3) The Ring (2002) / Silent Hill (2006): Equal shares go to these two – both of whom address with compassion and terror the theme of abused and neglected children, whose darker versions become manifest on a haunting tour de vengeance in a sad, hopeless, twistedly atmospheric, white/gray/black netherworld. In Silent Hill, the maze of BDSM nuns, the barbed-wire janitor and mighty Pyramid Head did it for me. The Ring freaked me out with the horse going overboard and with the frosty detachment between mother and son – and fresh-up-from-the-well-through-your-TV Samara is the topos I envision to creep up on me, staccato-style, in a dark corridor.

4. Name three horror movies that you enjoy against your better judgment.
1) Tokyo Zankoku Keisatsu (2008): So totally fucked up, typically grotesque and way-out extreme J-bodyhorror gore splatter exploitation thingy… um, what? The fist cannon!

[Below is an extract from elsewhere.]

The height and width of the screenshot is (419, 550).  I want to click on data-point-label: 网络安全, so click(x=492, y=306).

The katana-limbed cybergoth amputee! The huge nozzle-funnel-whatever mutant dick! I mean… wait… I don’t know what to mean about this movie! It’s just so frigging irreverent, self-ironically wallowing in its own sexo-socio-political depravity and bucketful of transgressive ideas and… wait… let me simply call it cooool.
2) Shakma (1990): Stupid in a lovely way. During a nightly LARP session at the lab, a bunch of students are hunted down by a fluffy, red-assed baboon. Said baboon is very angry, innocent people die, and at one point, the splendid dorks attempt to save their lives by throwing cutlery through the shutters out of a window. Featuring an intrinsically incompetent Christopher Atkins and a deliciously odd Roddy McDowall. Oh, and not to forget: Chris Atkins’ hair is in this, too, even if it’s uncredited (and unpermed). [It has about the same effect as a miniature Kristin Chenoweth tap-dancing in front of histrionic Shakma. And if this last sentence makes sense to you, you're just the person who should go see this movie!]

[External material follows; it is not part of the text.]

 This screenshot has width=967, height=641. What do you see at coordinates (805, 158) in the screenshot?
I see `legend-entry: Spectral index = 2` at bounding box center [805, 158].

3) Deep Rising (1998): I love it! I don’t know why! I say it needs some love! Okay, this is as guilty a pleasure as guilty pleasures come. I’m well aware of the deserved hating done to this movie, and sure, it’s pretty mediocre and flawed, objectively speaking. But whatever it is that made this movie (whose German title translates as Octalus – Death From Down Below – cough) stick with me, I could watch it once a week and not grow bored. Maybe I just love the ocean, exotic scenery, a clumsily designed CGI creature producing heaps of human gore for the heroes to slip and slide through, luxury cruises, Famke Janssen? Could it be that simple?

3½) Honorable mention goes to Troma Entertainment’s cult-fest Poultrygeist – Night Of The Chicken Dead (2006): I judge this movie better than my own judgment of it, which is that it’s one sloppy hell of a sleazy fun ride.

5. Send us to five places on the Internet!
I don’t follow any blogs or hypertextual internet tone poems (aside from Kindertrauma, yey!), so unless you’re dying to be forwarded to IMDB, Youtube, Ryanair and the German versions of Amazon and Ebay, this is the only site link I have for you:
Explosm.net. Totally haha webcomic; style: male college humor; degree of colitical porrectness: zero. I love it.